Task objective
From the entries below, copy every line that holds the word "Toggle".

Data under study

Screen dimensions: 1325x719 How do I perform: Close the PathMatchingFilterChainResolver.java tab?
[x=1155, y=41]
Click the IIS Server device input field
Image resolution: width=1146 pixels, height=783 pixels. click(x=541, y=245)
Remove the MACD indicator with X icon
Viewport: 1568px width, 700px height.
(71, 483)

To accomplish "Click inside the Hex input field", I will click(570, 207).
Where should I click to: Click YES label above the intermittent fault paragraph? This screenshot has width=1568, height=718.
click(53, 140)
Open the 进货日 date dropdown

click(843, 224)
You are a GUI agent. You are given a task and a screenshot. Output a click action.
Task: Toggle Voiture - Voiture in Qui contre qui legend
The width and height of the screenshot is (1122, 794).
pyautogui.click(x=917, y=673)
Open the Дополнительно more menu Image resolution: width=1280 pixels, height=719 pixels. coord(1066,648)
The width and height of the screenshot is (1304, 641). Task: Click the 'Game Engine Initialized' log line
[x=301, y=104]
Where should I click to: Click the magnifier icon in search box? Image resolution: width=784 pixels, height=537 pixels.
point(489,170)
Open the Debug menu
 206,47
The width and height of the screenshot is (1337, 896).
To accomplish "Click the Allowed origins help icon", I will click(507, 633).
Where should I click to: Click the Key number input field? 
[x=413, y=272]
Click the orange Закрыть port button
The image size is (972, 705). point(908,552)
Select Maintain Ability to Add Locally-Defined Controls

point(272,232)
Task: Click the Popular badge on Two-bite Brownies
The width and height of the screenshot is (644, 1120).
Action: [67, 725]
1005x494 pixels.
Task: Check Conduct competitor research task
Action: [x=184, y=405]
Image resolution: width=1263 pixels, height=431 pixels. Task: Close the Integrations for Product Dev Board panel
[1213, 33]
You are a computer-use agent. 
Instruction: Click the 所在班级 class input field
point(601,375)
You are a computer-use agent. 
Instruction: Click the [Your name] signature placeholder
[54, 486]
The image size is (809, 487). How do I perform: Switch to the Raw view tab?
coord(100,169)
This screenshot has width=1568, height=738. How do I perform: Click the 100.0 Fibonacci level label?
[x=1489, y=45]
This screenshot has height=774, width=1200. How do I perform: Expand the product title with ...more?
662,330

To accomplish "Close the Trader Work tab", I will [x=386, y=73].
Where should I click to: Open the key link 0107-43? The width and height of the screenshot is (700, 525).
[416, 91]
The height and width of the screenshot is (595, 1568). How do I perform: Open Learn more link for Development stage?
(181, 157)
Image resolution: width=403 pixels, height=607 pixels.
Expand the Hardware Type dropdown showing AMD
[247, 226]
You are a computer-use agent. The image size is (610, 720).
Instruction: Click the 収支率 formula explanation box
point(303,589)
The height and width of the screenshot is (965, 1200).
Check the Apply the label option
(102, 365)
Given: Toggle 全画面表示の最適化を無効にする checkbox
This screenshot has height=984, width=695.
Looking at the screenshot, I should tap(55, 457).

Reply to the exercise
Task: Toggle Voiture - Voiture in Qui contre qui legend
Given: Toggle 全画面表示の最適化を無効にする checkbox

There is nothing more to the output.